Alberta invention relieves pressure
February 1, 2012
Custom undergarment prevents sores for spinal cord, stroke patients
Story by Colin Zak; Photo by Paul Rotzinger
When Stewart Midwinter broke his neck paragliding last summer, his whole life changed.
“I’ve had to relearn even basic things,” says the 56-year-old Calgarian, who has spent the last several months at Foothills Medical Centre. “I’ve also learned a lot about just how serious pressure sores can be for patients like me.”
His outlook now appears healthier thanks to a new, invented-in-Alberta device called Smart-e-Pants — custom undergarments that stimulate the backside muscles of people with spinal cord injuries or who have suffered a stroke.
After successful pilot testing with 20 participants at the Allen Gray Continuing Care Centre and the Glenrose Rehabilitation Hospital in Edmonton, the device is now being piloted with five participants (including Midwinter) at Calgary’s Foothills Medical Centre.

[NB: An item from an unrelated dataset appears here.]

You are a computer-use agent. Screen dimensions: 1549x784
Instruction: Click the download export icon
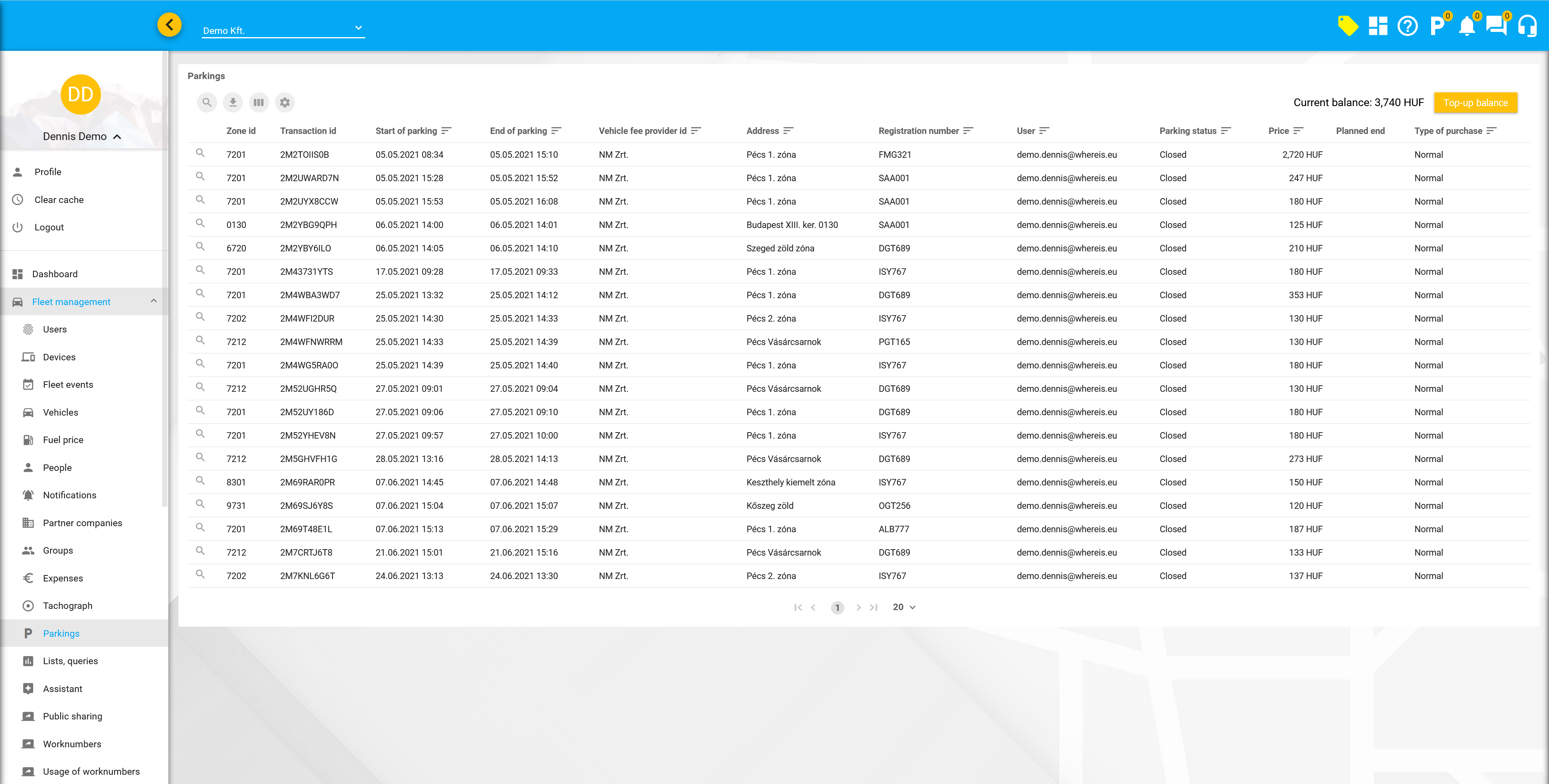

“I’m thrilled to offer this option to patients at Foothills,” says Dr. Sean Dukelow, an Alberta Health Services stroke specialist with the Calgary Stroke Program. “Not only are pressure ulcers a serious health problem for our patients, the health care costs are considerable. We estimate that pressure ulcers cost the Canadian health care system $3.5 billion a year.”
Patients with reduced mobility — confined to a bed or wheelchair — often find themselves at risk for developing pressure ulcers, sores that often cause infections and can lead to life-threatening complications and death.
Smart-e-Pants look much like black bike shorts and fit like traditional underwear. The device delivers a mild electrical current to the wearer for 10 seconds every 10 minutes. This stimulates nerves and muscles, causing wearers to fidget in their chair, something most people do automatically and take for granted. Such movement brings fresh blood flow and oxygen to muscles, thus helping to prevent ulcers from forming.
Canadian studies show pressure ulcers cost between $15,000 and $72,000 to treat for each patient.
Smart-e-Pants were developed by Alberta Innovates - Health Solutions (AIHS) senior scholar Vivian Mushahwar, along with a team of experts from across Alberta — 16 principal investigators from neuroscience, nano- and micro-technology, biomedical and electrical engineering, as well as rehabilitation medicine.
With $5 million in funding from AIHS (including support from Alberta Health and Wellness), the team set its sights on “Sensory Motor Adaptive Rehabilitation Technology” and the AIHS Project SMART team was born — and invented Smart-e-Pants in just two-and-a-half years of working together.
Barbara Stoesz, director of adult rehabilitation for Alberta Health Services at Glenrose, has seen first-hand both the human costs and the health care costs of pressure ulcers.
“From the very start, we put our heads together on how best to test the new technology and how to implement the Smart-e-Pants research in the inpatient rehab phase of the patient's journey,” Stoesz says. “Vivian’s team has been an excellent partner in working with us to tackle this problem.”
Richard Stein, co-leader of the team and research professor in the Centre for Neuroscience at U of A, says he expects more patients will soon be able to use Smart-e-Pants.
“We have created Prev Biotech, a subsidiary of BioMotion Limited, in order to ready ourselves for producing Smart-e-Pants on a much wider scale,” Stein says. “We look forward to doing clinical studies in Alberta hospitals and elsewhere in Canada in the coming months and years.”
For patients like Midwinter, Smart-e-Pants bring added protection while sitting in a wheelchair for extended periods of time.
“I now face many challenges I hadn’t expected, and Smart-e-Pants give me some added peace of mind.”